Set problem
In the lines running from the one containing "Where should I" through the end of the records, inclusive, swap "Collapse" for "Expand" and leave everything else unchanged. Give back only those lines, and leave the pictures out.

········

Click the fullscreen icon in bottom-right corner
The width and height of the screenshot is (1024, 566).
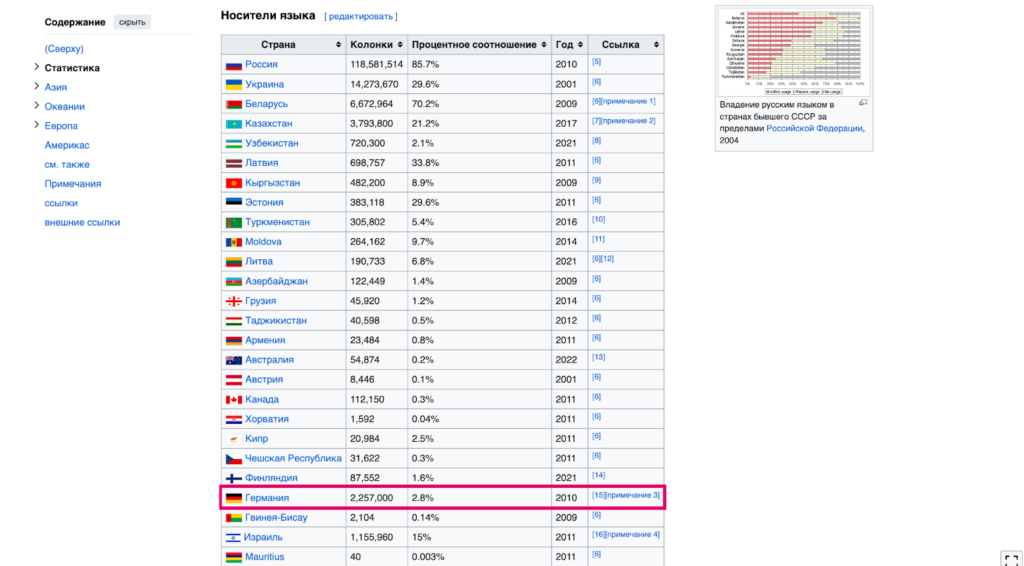pyautogui.click(x=1010, y=558)
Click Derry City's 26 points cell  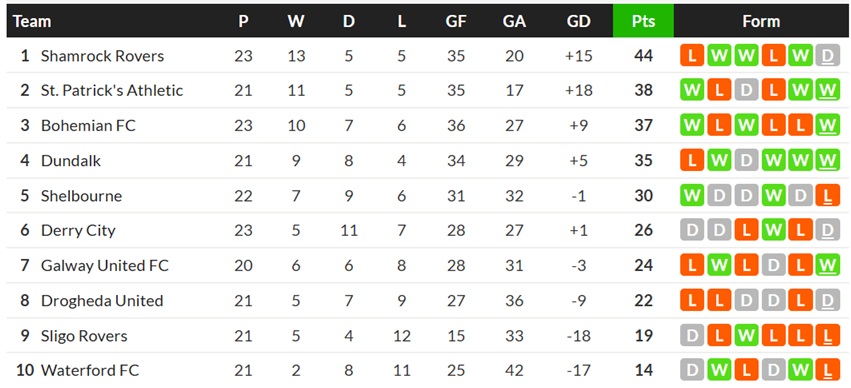[644, 230]
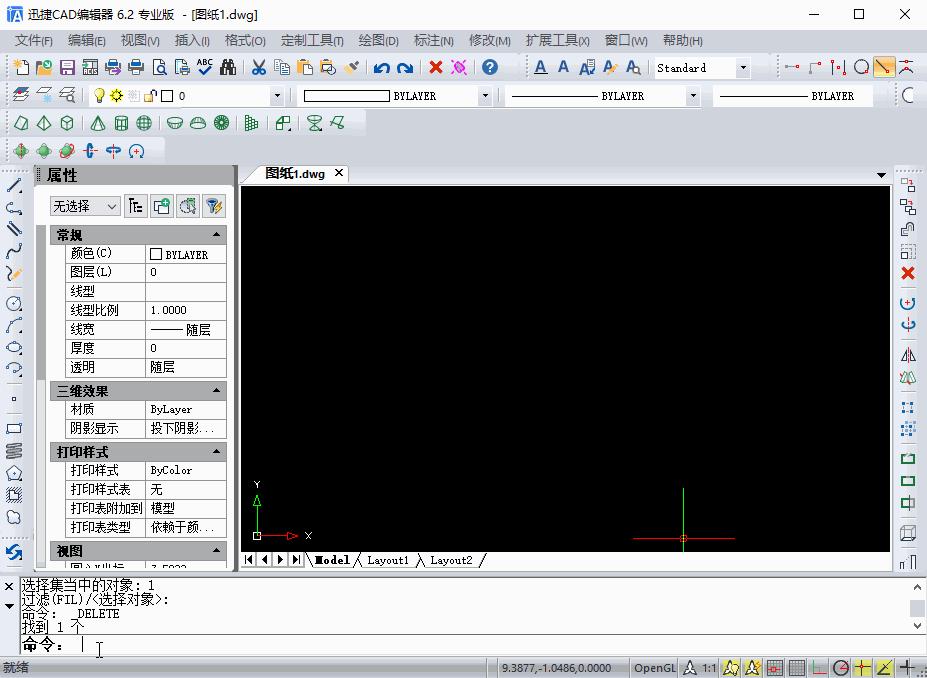The width and height of the screenshot is (927, 678).
Task: Select the Line drawing tool
Action: [14, 186]
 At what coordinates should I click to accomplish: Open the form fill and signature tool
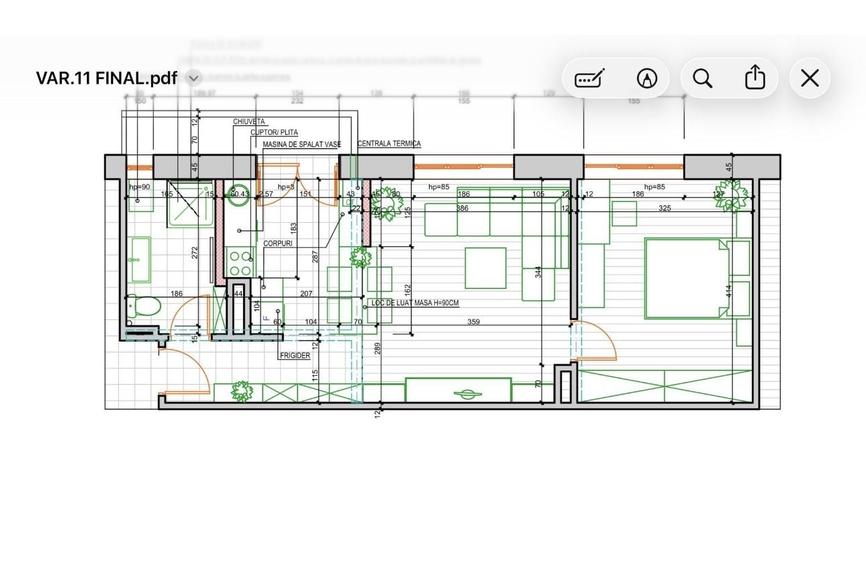click(589, 78)
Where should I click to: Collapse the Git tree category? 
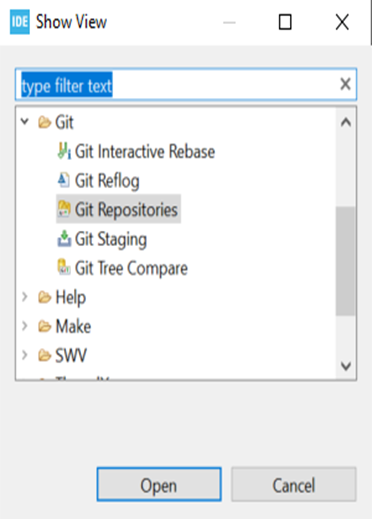pos(25,121)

········

The completed task
Where should I click to: Expand the Git tree category? 
pos(25,121)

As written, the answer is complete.